Exercise brief
In the listing that follows, locate the line containing "Viewport: 1280px width, 720px" and the line containing "495x398 pixels.". Retype exactly those two lines and every line between them, and nothing more.
------------------------
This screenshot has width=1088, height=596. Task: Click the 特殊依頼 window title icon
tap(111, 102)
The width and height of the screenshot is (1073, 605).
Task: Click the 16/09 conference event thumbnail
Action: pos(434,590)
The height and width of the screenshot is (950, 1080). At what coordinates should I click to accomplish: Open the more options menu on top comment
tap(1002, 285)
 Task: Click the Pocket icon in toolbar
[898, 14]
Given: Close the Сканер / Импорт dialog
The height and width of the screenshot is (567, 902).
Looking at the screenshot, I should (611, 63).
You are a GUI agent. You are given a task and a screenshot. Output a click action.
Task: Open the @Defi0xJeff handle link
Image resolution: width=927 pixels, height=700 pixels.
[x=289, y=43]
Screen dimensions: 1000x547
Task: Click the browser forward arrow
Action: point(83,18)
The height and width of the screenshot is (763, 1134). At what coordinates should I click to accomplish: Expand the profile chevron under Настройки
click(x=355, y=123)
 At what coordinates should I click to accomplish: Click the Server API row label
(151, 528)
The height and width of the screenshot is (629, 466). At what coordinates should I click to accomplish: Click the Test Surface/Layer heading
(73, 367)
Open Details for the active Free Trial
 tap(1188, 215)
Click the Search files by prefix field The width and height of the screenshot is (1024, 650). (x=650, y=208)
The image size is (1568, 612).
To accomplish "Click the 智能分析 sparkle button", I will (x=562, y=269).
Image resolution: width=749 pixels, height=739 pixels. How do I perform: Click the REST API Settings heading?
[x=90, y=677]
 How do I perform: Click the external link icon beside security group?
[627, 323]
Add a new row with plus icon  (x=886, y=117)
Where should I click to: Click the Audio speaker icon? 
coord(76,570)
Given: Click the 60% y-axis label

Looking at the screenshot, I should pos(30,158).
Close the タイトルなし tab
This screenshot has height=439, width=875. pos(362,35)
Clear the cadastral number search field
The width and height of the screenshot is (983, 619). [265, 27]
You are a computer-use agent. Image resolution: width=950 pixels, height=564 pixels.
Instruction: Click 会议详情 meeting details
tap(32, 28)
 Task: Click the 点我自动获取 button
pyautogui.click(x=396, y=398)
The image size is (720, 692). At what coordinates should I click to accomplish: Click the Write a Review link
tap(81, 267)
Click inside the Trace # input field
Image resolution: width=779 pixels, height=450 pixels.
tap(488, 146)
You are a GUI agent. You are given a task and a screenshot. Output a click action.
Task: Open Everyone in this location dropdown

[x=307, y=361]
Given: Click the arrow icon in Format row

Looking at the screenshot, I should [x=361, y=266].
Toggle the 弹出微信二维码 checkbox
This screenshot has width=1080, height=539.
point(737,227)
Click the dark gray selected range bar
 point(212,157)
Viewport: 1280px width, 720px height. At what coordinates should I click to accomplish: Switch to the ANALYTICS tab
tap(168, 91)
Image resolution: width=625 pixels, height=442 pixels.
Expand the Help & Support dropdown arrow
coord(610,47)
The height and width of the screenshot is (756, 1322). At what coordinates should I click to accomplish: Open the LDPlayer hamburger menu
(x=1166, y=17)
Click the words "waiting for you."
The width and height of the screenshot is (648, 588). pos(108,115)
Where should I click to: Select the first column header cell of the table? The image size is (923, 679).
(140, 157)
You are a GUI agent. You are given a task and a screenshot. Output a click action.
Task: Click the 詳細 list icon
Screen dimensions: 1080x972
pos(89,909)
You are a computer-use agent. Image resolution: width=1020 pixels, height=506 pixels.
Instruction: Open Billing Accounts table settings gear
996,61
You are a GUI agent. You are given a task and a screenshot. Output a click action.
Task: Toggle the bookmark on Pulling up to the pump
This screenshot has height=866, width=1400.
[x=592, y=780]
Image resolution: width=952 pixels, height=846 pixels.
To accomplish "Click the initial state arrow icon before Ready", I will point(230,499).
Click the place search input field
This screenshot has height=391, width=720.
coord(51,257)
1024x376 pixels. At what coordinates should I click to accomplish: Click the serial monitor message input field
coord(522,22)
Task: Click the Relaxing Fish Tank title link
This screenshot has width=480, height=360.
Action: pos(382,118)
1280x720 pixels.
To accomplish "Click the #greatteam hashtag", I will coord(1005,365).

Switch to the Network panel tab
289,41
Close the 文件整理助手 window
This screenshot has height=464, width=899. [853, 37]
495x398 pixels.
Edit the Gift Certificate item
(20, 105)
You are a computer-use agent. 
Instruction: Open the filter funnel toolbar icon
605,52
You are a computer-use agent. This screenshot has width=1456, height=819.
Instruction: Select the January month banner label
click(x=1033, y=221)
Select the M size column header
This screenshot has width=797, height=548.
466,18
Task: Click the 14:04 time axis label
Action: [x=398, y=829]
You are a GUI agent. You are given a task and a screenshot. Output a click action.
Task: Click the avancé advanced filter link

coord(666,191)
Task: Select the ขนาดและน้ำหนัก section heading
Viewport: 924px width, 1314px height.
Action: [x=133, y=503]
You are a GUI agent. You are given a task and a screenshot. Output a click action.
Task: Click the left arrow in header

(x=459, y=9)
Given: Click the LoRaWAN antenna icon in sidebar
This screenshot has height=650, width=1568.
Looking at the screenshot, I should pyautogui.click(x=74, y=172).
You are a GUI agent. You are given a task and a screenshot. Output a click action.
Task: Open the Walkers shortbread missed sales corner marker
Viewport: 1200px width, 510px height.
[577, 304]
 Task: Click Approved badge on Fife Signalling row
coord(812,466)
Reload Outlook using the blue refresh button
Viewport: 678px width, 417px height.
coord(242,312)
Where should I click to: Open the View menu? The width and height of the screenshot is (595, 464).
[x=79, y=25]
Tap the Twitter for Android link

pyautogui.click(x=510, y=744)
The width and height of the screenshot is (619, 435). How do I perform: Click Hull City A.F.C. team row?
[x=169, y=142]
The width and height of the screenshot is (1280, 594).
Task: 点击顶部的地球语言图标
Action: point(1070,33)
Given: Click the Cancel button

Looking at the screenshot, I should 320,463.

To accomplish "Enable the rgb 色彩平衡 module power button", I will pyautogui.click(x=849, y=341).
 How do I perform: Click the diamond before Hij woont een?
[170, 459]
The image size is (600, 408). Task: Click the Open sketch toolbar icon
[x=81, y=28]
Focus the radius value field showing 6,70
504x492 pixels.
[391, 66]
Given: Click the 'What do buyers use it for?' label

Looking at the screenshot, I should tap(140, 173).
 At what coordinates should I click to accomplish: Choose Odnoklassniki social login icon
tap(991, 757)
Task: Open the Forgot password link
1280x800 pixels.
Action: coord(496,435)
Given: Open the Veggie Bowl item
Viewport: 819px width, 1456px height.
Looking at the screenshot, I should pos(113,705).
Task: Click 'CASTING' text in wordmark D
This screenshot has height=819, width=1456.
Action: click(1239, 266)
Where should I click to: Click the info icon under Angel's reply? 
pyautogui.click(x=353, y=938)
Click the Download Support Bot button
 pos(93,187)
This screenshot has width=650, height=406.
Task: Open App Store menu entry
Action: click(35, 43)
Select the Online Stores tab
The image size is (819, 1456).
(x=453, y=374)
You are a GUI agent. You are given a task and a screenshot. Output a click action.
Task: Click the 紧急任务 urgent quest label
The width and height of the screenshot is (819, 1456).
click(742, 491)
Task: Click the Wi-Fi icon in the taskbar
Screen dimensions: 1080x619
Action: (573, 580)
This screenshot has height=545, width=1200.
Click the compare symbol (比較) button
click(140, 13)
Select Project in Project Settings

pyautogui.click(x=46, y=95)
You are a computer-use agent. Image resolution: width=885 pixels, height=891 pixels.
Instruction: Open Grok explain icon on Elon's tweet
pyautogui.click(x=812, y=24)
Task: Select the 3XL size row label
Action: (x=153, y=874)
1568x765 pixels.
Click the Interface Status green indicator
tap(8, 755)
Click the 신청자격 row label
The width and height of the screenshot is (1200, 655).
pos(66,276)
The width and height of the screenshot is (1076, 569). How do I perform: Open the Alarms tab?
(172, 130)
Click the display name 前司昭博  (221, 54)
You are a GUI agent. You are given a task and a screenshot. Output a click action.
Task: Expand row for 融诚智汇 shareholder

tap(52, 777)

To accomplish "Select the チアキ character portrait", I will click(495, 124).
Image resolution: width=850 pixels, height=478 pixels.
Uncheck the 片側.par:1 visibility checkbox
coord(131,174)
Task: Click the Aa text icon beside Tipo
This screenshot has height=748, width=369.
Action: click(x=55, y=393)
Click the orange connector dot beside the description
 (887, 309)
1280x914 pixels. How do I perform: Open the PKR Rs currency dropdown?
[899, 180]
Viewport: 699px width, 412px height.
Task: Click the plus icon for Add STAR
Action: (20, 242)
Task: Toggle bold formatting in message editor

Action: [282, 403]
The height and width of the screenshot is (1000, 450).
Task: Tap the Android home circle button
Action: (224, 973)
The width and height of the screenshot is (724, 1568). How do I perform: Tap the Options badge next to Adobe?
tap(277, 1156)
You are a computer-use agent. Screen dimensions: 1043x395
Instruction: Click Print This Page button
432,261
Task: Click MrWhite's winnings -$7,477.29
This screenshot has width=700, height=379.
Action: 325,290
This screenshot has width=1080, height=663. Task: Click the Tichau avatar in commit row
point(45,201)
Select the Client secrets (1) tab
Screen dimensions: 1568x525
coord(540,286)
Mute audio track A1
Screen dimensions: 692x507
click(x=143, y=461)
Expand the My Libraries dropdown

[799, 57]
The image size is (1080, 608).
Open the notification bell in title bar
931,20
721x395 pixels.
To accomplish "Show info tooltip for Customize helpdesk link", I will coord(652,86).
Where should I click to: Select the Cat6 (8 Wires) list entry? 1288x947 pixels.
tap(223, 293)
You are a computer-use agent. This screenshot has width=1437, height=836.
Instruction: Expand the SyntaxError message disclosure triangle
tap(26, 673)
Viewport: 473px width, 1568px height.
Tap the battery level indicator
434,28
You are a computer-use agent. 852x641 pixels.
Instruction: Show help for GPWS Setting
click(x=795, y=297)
------------------------
Your response
Viewport: 1280px width, 720px height. At what coordinates should I click to accomplish: Switch to the ANALYTICS tab
tap(168, 91)
Image resolution: width=625 pixels, height=442 pixels.
Expand the Help & Support dropdown arrow
coord(610,47)
The height and width of the screenshot is (756, 1322). At what coordinates should I click to accomplish: Open the LDPlayer hamburger menu
(x=1166, y=17)
Click the words "waiting for you."
The width and height of the screenshot is (648, 588). pos(108,115)
Where should I click to: Select the first column header cell of the table? The image size is (923, 679).
(140, 157)
You are a GUI agent. You are given a task and a screenshot. Output a click action.
Task: Click the 詳細 list icon
Screen dimensions: 1080x972
pos(89,909)
You are a computer-use agent. Image resolution: width=1020 pixels, height=506 pixels.
Instruction: Open Billing Accounts table settings gear
996,61
You are a GUI agent. You are given a task and a screenshot. Output a click action.
Task: Toggle the bookmark on Pulling up to the pump
This screenshot has height=866, width=1400.
[x=592, y=780]
Image resolution: width=952 pixels, height=846 pixels.
To accomplish "Click the initial state arrow icon before Ready", I will point(230,499).
Click the place search input field
This screenshot has height=391, width=720.
coord(51,257)
1024x376 pixels. At what coordinates should I click to accomplish: Click the serial monitor message input field
coord(522,22)
Task: Click the Relaxing Fish Tank title link
This screenshot has width=480, height=360.
Action: pos(382,118)
1280x720 pixels.
To accomplish "Click the #greatteam hashtag", I will coord(1005,365).

Switch to the Network panel tab
289,41
Close the 文件整理助手 window
This screenshot has height=464, width=899. [853, 37]
495x398 pixels.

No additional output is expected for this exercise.